**Task input**
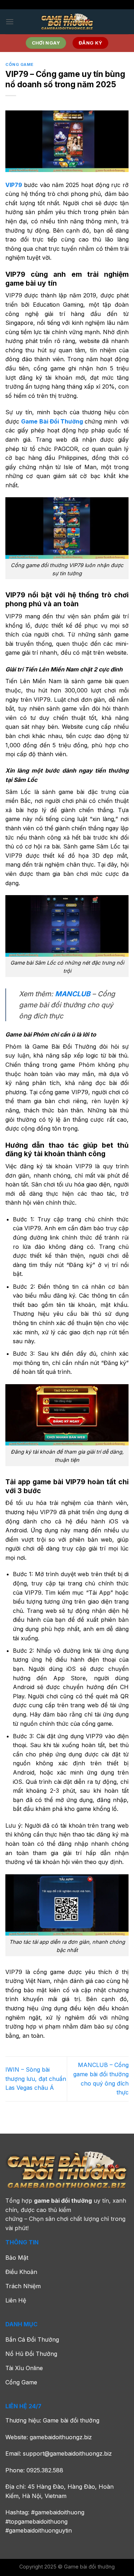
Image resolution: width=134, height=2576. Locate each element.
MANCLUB (72, 994)
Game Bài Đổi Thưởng (52, 421)
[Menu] (9, 21)
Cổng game (19, 64)
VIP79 (13, 184)
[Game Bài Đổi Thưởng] (67, 22)
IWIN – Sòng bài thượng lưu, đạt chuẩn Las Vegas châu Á (35, 2078)
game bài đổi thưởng (63, 2200)
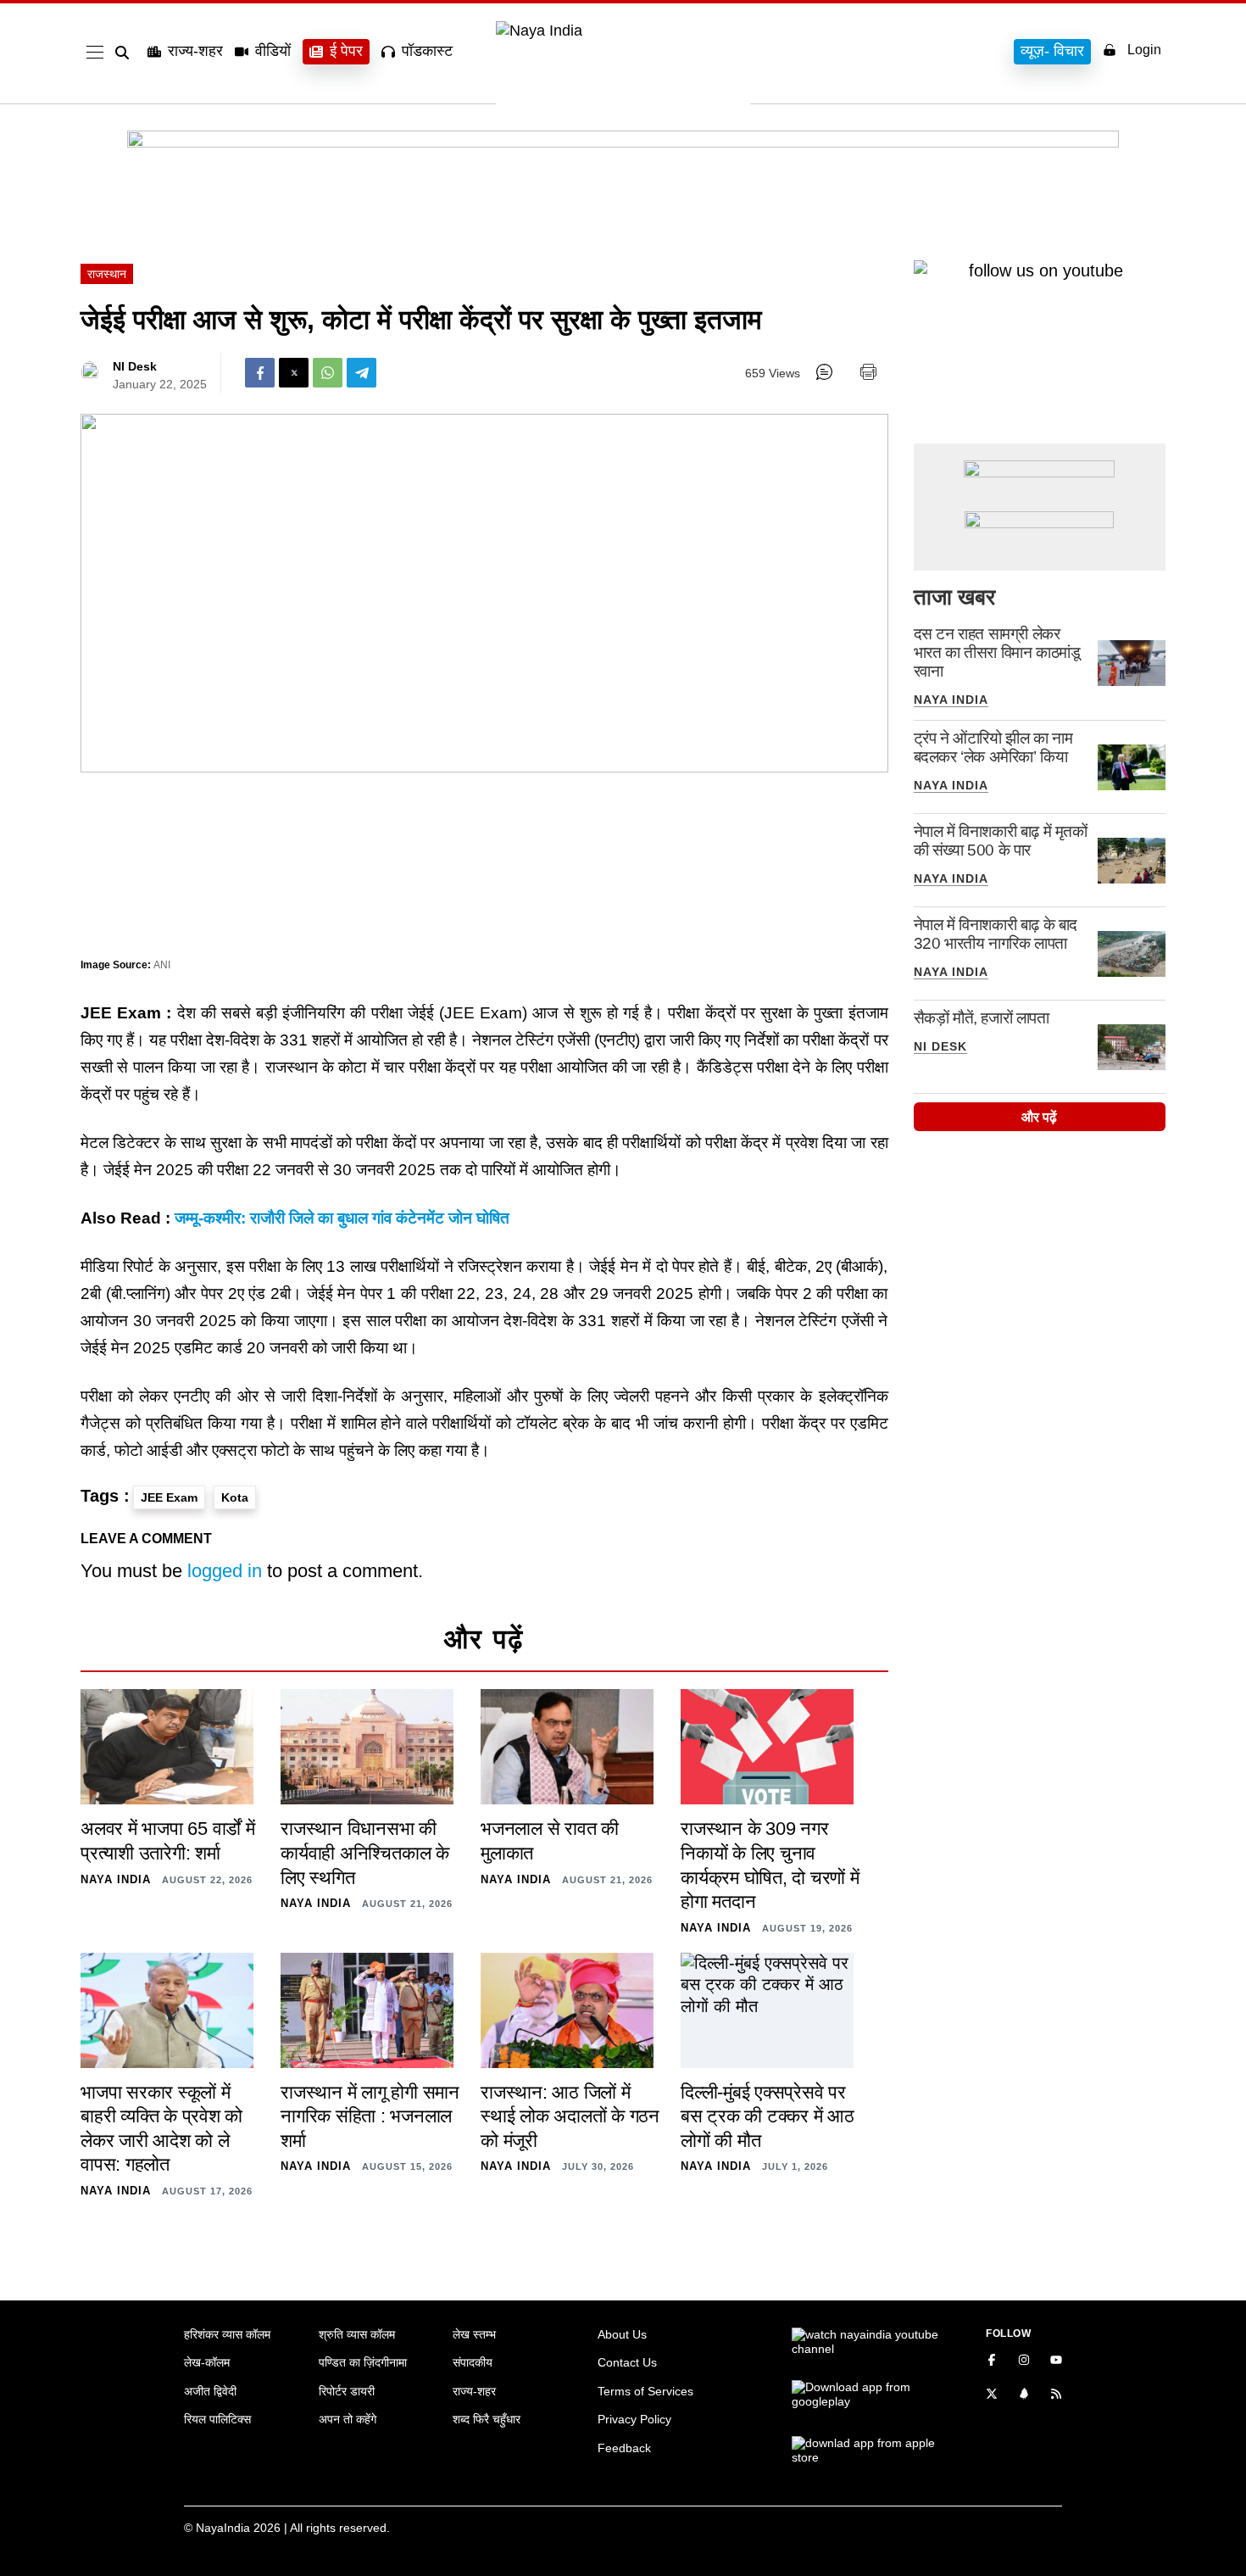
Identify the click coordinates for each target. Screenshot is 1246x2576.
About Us (622, 2334)
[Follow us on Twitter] (992, 2395)
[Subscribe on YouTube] (1056, 2361)
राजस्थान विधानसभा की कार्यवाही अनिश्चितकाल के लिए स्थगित (365, 1852)
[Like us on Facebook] (992, 2361)
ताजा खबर (954, 597)
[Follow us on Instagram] (1024, 2361)
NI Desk (135, 366)
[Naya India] (623, 30)
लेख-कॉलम (207, 2362)
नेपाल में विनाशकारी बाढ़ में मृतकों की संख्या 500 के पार (1000, 840)
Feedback (624, 2448)
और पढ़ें (1039, 1117)
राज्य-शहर (195, 50)
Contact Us (627, 2362)
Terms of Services (645, 2391)
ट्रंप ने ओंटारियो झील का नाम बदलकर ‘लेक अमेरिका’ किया (993, 747)
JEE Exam (169, 1497)
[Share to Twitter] (294, 373)
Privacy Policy (634, 2419)
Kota (234, 1497)
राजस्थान (106, 274)
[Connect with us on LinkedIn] (1024, 2395)
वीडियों (273, 50)
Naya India (951, 699)
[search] (125, 52)
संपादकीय (472, 2362)
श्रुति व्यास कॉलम (357, 2334)
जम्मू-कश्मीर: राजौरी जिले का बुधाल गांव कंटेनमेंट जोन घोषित (342, 1218)
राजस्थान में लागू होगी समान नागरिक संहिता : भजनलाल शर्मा (370, 2116)
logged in (224, 1570)
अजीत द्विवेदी (210, 2391)
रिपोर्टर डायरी (347, 2391)
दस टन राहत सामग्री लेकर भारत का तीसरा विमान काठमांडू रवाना (997, 652)
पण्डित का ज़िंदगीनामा (363, 2362)
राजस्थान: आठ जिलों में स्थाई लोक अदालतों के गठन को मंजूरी (570, 2116)
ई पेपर (346, 50)
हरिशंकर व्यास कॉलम (227, 2334)
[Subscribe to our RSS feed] (1056, 2395)
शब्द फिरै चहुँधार (486, 2419)
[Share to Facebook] (260, 373)
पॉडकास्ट (427, 50)
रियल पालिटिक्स (217, 2419)
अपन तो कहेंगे (347, 2419)
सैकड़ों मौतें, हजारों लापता (981, 1018)
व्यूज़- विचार (1052, 50)
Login (1144, 49)
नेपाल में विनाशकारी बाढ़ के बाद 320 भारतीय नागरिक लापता (995, 934)
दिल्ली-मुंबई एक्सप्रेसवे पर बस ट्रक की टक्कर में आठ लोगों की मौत (767, 2116)
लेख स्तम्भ (474, 2334)
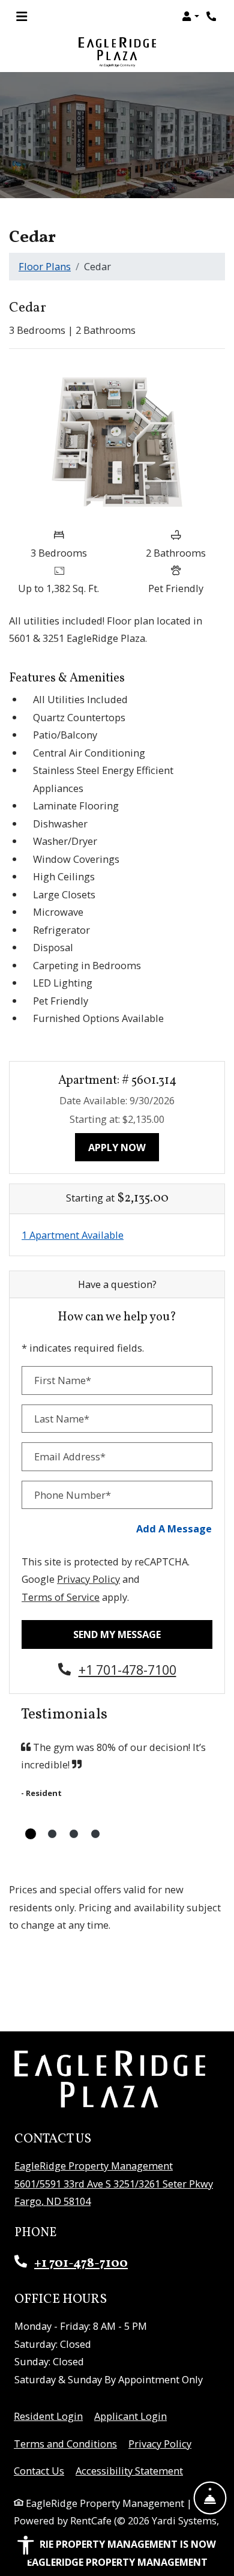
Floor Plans (45, 266)
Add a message (174, 1528)
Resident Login (48, 2415)
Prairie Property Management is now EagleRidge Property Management (117, 2553)
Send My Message (117, 1634)
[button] (190, 16)
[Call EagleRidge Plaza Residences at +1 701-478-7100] (212, 16)
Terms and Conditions (65, 2443)
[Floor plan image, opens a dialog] (117, 440)
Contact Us (39, 2471)
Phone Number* (72, 1495)
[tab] (31, 1834)
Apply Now (123, 1147)
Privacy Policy (88, 1578)
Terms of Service (61, 1596)
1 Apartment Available (73, 1235)
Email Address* (70, 1456)
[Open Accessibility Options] (26, 2548)
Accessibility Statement (129, 2470)
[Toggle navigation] (22, 16)
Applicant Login (130, 2415)
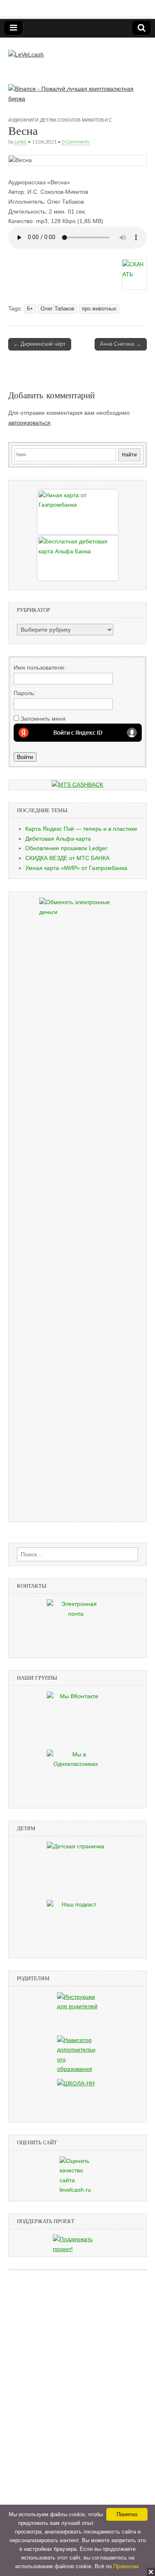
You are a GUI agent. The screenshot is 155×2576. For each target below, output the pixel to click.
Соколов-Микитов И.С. (85, 119)
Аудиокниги (23, 119)
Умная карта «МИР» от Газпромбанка (76, 868)
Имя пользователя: (40, 667)
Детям (48, 119)
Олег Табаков (57, 309)
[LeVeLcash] (26, 49)
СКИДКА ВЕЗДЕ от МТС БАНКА (67, 858)
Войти (25, 757)
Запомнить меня (43, 718)
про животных (99, 309)
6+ (30, 309)
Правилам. (126, 2566)
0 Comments (76, 142)
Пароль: (25, 693)
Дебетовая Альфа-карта (58, 838)
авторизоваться (29, 422)
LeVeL (20, 142)
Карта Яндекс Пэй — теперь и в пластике (81, 828)
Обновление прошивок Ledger (66, 848)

**What to work on**
In the records above, copy exactly everything from the line that has "लेख स्तम्भ (474, 2334)" down to the line that has "[Toggle navigation] (22, 16)", both ends included, and leave out the pictures.

**Exercise output**
लेख स्तम्भ (474, 2334)
Floor Plans (45, 266)
Add a message (174, 1528)
Resident Login (48, 2415)
Prairie Property Management is now EagleRidge Property Management (117, 2553)
Send My Message (117, 1634)
[button] (190, 16)
[Call EagleRidge Plaza Residences at +1 701-478-7100] (212, 16)
Terms and Conditions (65, 2443)
[Floor plan image, opens a dialog] (117, 440)
Contact Us (39, 2471)
Phone Number* (72, 1495)
[tab] (31, 1834)
Apply Now (123, 1147)
Privacy Policy (88, 1578)
Terms of Service (61, 1596)
1 Apartment Available (73, 1235)
Email Address* (70, 1456)
[Open Accessibility Options] (26, 2548)
Accessibility Statement (129, 2470)
[Toggle navigation] (22, 16)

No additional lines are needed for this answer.